Mortgage

FHA points steering on property preservation bills

The Department of Housing and Urban Development issued a mortgagee letter aimed at clarifying contingencies around property protection and preservation reimbursement for loans that have a first legal foreclosure action filed on or after March 31.

Confirmed as excluded from reimbursable P&P costs in addition to those deemed “unreasonable” by Federal Housing Administration handbook definition are real estate taxes and hazard insurance premiums, according to the letter published March 29. The letter also provides information about the boundaries for the period during which work is reimbursable.

HUD defines the boundary of the property preservation and protection period as starting on the earlier of the date of the first legal foreclosure action, or when it should have been filed, absent contingencies. The period ends after the timelines associated with either handing the property over to HUD, or the process for filing claims without conveyance of title occurs, unless an extension is approved.

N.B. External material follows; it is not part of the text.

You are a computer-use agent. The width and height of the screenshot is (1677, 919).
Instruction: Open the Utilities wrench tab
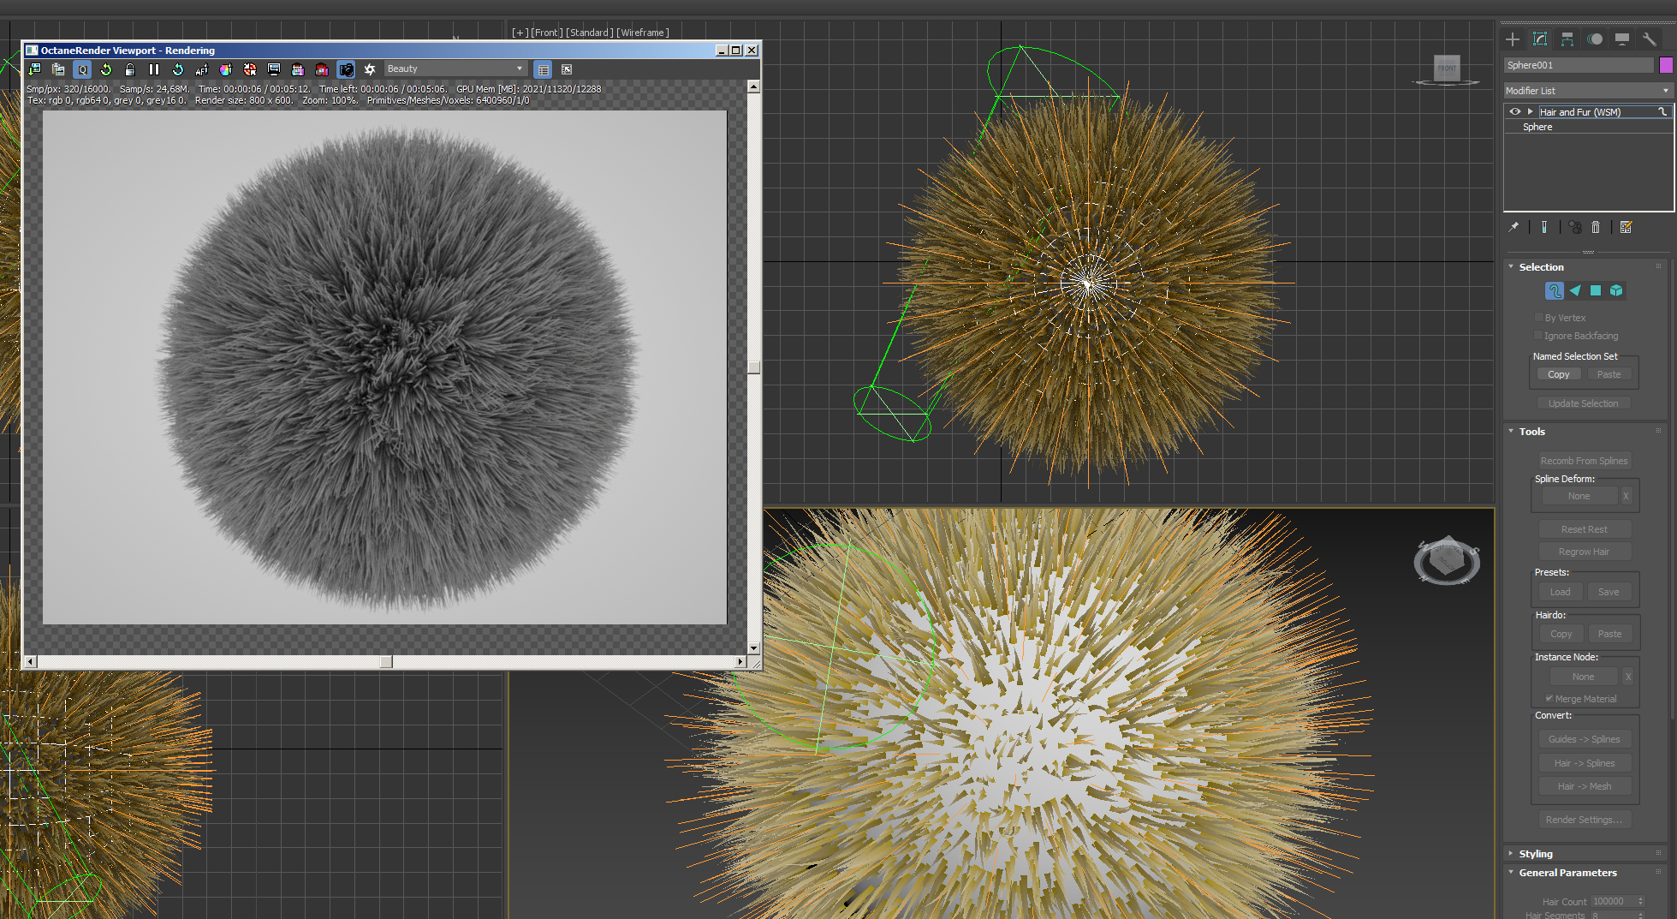1650,39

The letter detailing reimbursement policies arrives as servicers process relatively higher volumes of distressed loans in line with a transition away from pandemic-related payment relief. Trade groups have sought more clarity in line with some of HUD’s policies around this.

Initial FHA foreclosure actions vary by jurisdiction and are generally followed by the diligence period, but contingencies such as borrower requests for relief related to pandemic hardships or vacancy determinations can affect the timeline.

The FHA last month clarified that it has allowed an additional 180 days of leeway for first actions and reasonable diligence timelines following the latest of the following events’ expirations: the foreclosure ban, forbearance, or COVID-19 Home Equity Conversion Mortgage extensions on when the loan is due and payable.